* **Source passage**
■ ■ ■ ■

But the opportunity will hardly offer. He'll just pass by, not looking around, cleaving his way through the crowd as if he was swimming a hundred meter distance with crawl. You'll only catch a glimpse of his back and of his profile, which you wouldn't call a "medal" one, but which is just asking to be put on a medal. The profile of a despot, of an arrogant man, with a solid gourmet nose, an imperious mouth and black gypsy eyes, which could apparently burn through walls.
I've seen it many times how perfectly reasonable people, worthy fathers and mothers of families, went absolutely crazy because of a single glance of his, obsessed with seeing him again on the screen or on the stage, wanting indispensably to know what he's like in real life, what he likes, what he doesn't like, what he eats… Even Nonna Viktorovna Mordukova, a strong woman and an experienced actress, wavered when she first saw a photo of young Menshikov at the screen tests of "Rodnya". "His eyes were as black as the night. We decided at once to take him." Actually, it's the very first reaction to Menshikov, and probably the most right one. A reaction which shows a healthy attraction towards everything fine and… inaccessible.
Although then, twenty years ago, he seemed just one of us. No phantom, no star. A funny, lively guy with an outstanding sense of rhythm, with his ever slipping off smile on still innocent lips. He had a normal Soviet childhood, loving parents, good marks in school. He has finished a musical school, specializing in playing the violin. He was chairman of the council of patrol ("druzhina"). He was even sent to "Artek" for excellent studies and exemplar behavior. He's fond of Soviet war songs and of "sailor spaghetti" - and it's all that remains of it in his present life. When I hear Menshikov sing "Sinii Platochek" or "Zatihaet Moskva", I understand that our childhood and youth have passed in close neighborhood. I don't know, though, whether he really eats spaghetti. Maybe because the restaurants, where we dined a couple of times, never had spaghetti in their menus.

From the family album
We talked with him once about the power of childhood memories. Who remembers what and why. From the brightest pictures: he's five. He's on his granny's dacha, near Tambov. He's sitting on piled logs and waiting for his father, who is supposed to appear at the very end of the country road. Oleg couldn't miss him. Because it's the culmination and the main event of the day: Dad's coming! Finally Dad appears, seen by Oleg nearly beyond the horizon. In a white short-sleeved shirt, as it was worn those days. And, of course, Oleg runs to meet him with his dirty palms, which in a minute stick into the starched shirt, leaving a clear trace of eerie black five fingers on Dad's back. And at once joy gives place to fear: "What is Mum going to say?"
Mum, Elena Innokent'evna, is strict. Or, more probably, it's that case of strongest mother's love that is most afraid to be a burden, and therefore does inconceivable effort to seem restrained, reasonable and serious. Dad, Evgenii Yakovlevich, has something in common with Oleg. Military bearing, grayish hair, glasses in elegant setting. Oleg Menshikov, how he'd like to meet his old age.

■ ■ ■ ■

* **Stored records**

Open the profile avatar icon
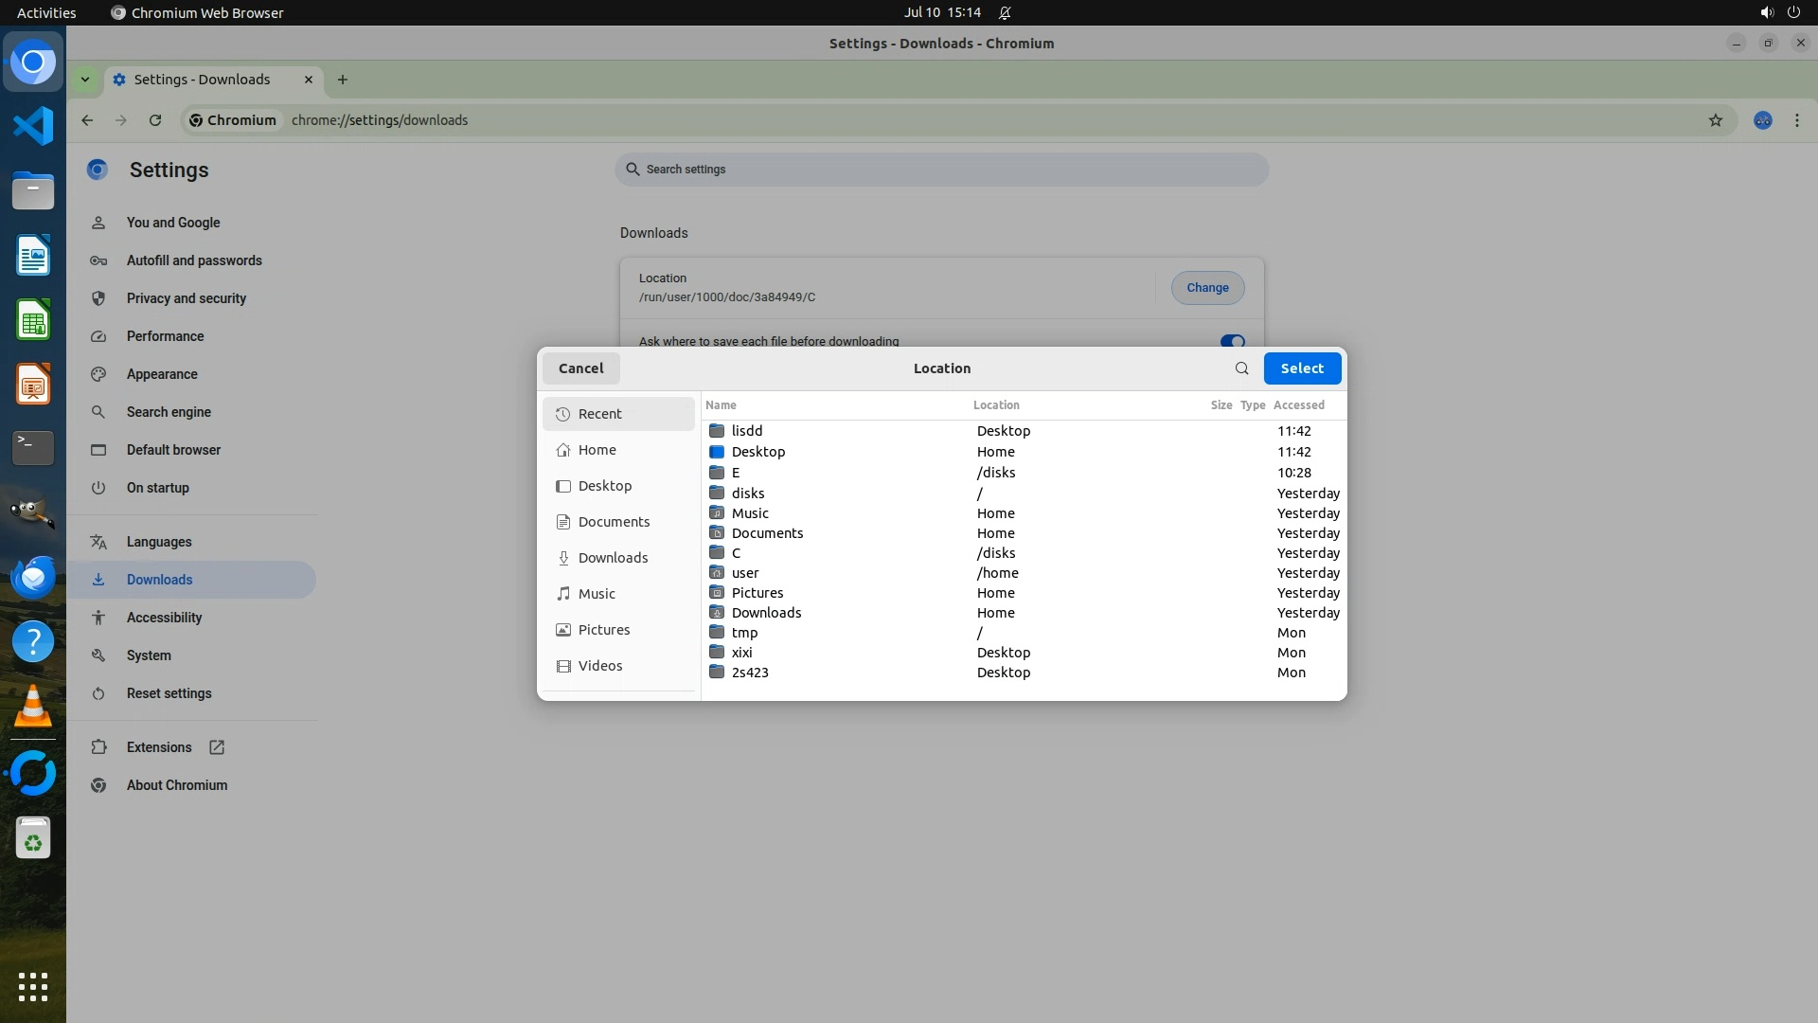 pyautogui.click(x=1762, y=120)
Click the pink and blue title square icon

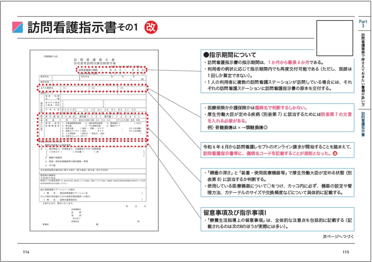(x=17, y=27)
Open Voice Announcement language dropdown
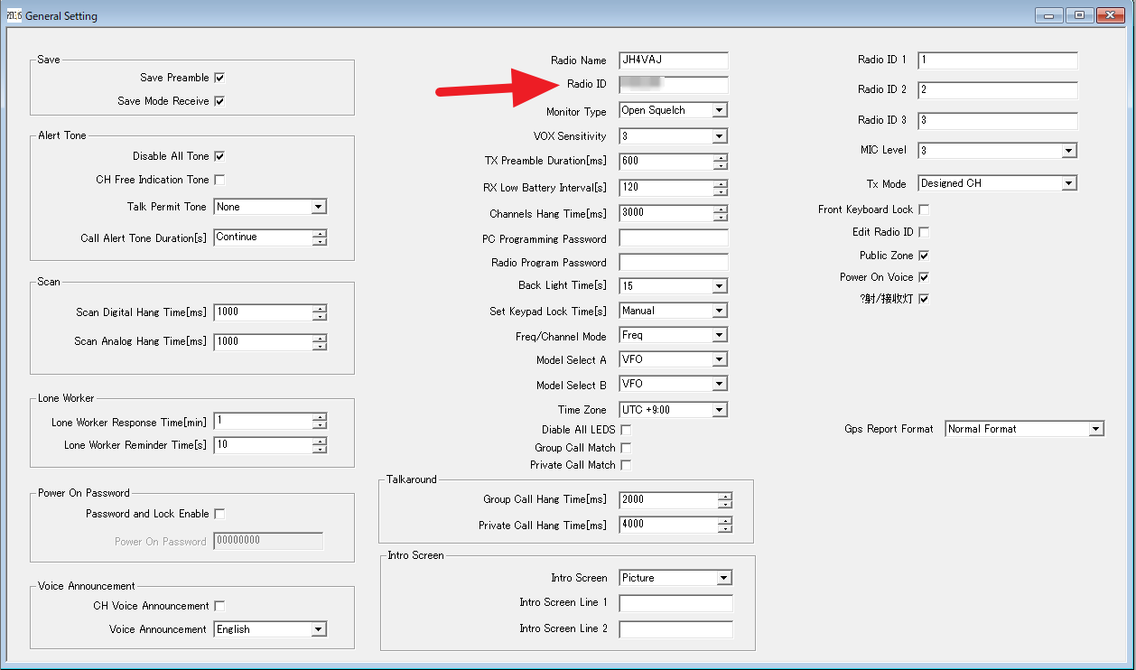This screenshot has height=670, width=1136. [318, 629]
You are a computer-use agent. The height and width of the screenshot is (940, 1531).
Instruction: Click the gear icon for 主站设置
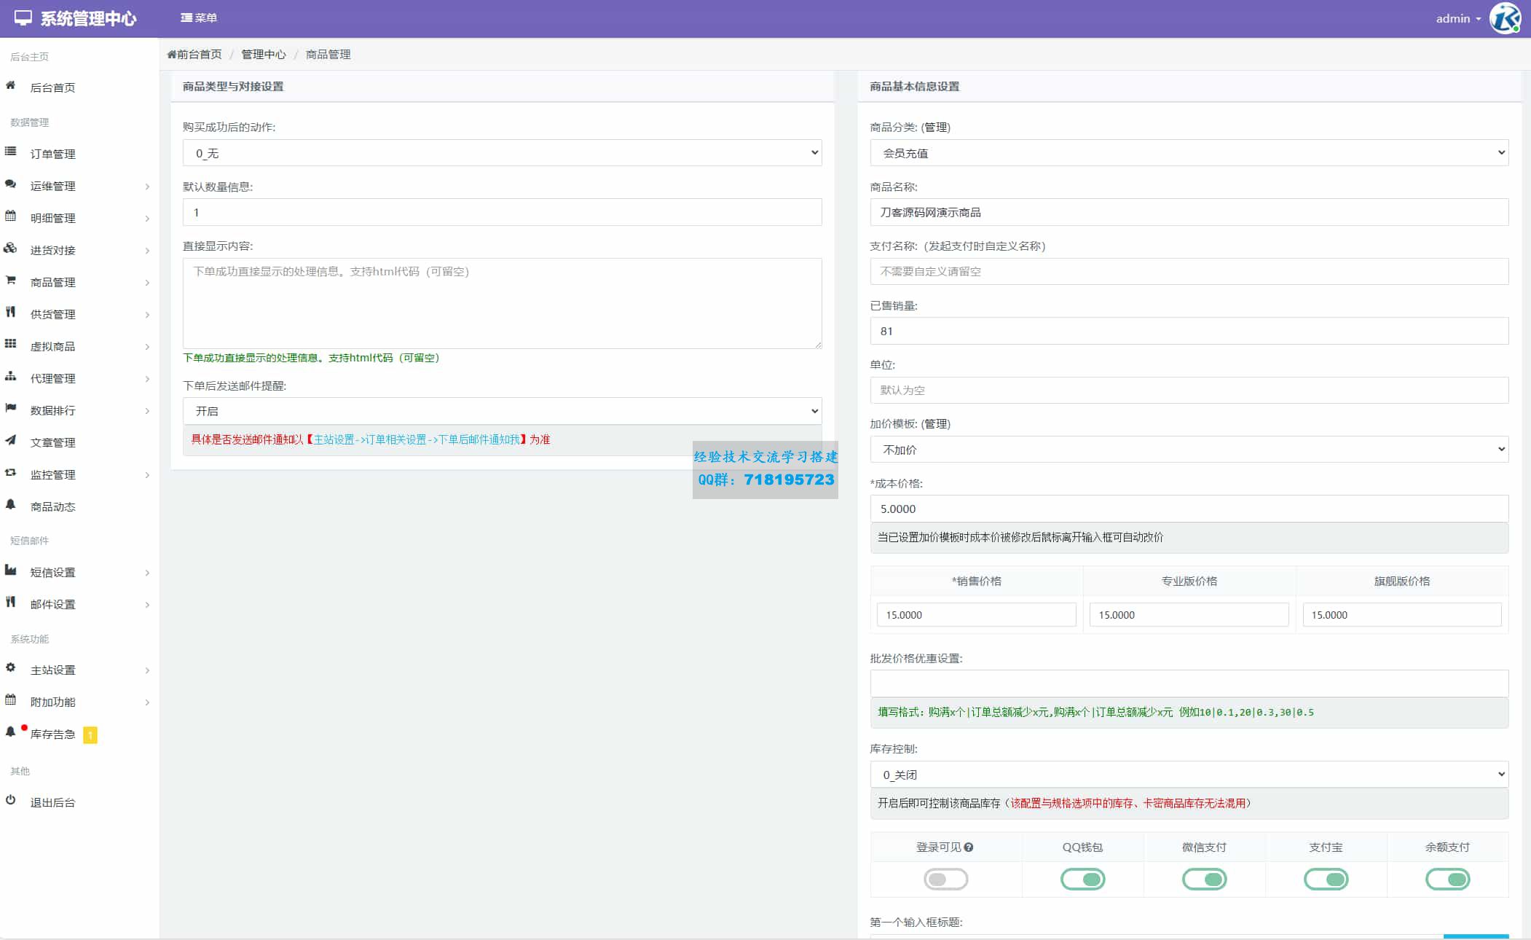coord(10,667)
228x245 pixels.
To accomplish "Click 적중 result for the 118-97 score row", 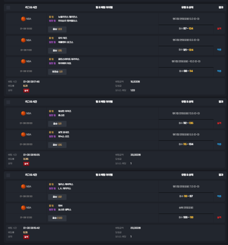I will [219, 196].
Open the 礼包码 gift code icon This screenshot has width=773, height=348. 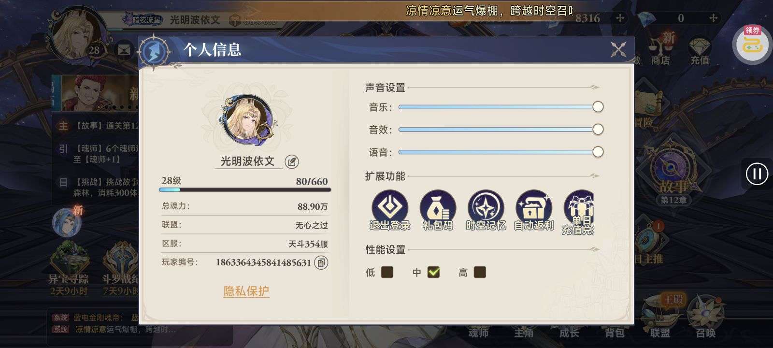click(x=438, y=208)
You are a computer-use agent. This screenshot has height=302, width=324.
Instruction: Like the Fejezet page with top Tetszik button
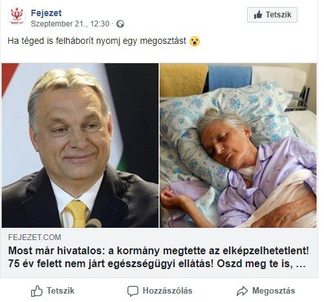coord(272,15)
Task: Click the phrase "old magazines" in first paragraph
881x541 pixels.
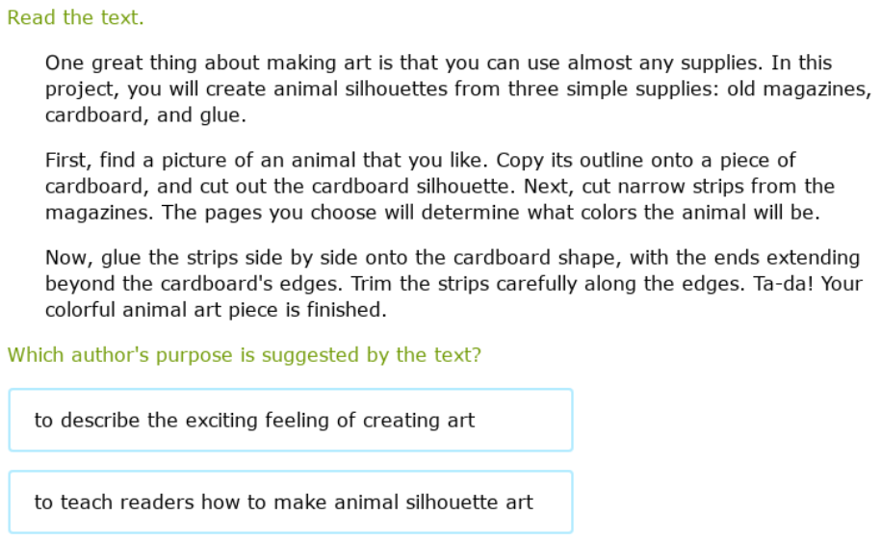Action: coord(807,90)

■ ■ ■ ■

* **To be done**
a: In the passage about Oleg Menshikov, which instrument did he specialize in at musical school?
b: Carry on the passage about Oleg Menshikov, starting after its final sentence.
The items are not needed for what comes next.

* **Answers for the exercise**
a: The violin.

b:
You need to see them together, all three of them, to understand how much of a support his parents' house always was and will be for him. There all over the walls his photos hang. His parents live in expectation of his calls and visits. They know all the nuances of his moods and intonations. They are very modest and bashful, so it's quite awkward for them to talk to me about how brilliant their son is. Especially as there probably is a strict ban placed on this topic too. I prefer to drink tea and to examine the family albums. There is a great number of them here, due to the fact that Evgenii Yakovlevich didn't only take photos of Oleg, but of his whole course in the Schepkin college. Another picture from the past: it's morning in the Menshikovs' flat. A customary ritual in the bathroom: taking down of the black and white imprints, which have dried during the night, from the clothes ropes. But on the other hand all his fellow-members of the course, when they finished the college, got a present from Evgenii Yakovlevich - a personal album, which was a detailed photochronicle of their artistic achievements, from the very first sketches to degree performances.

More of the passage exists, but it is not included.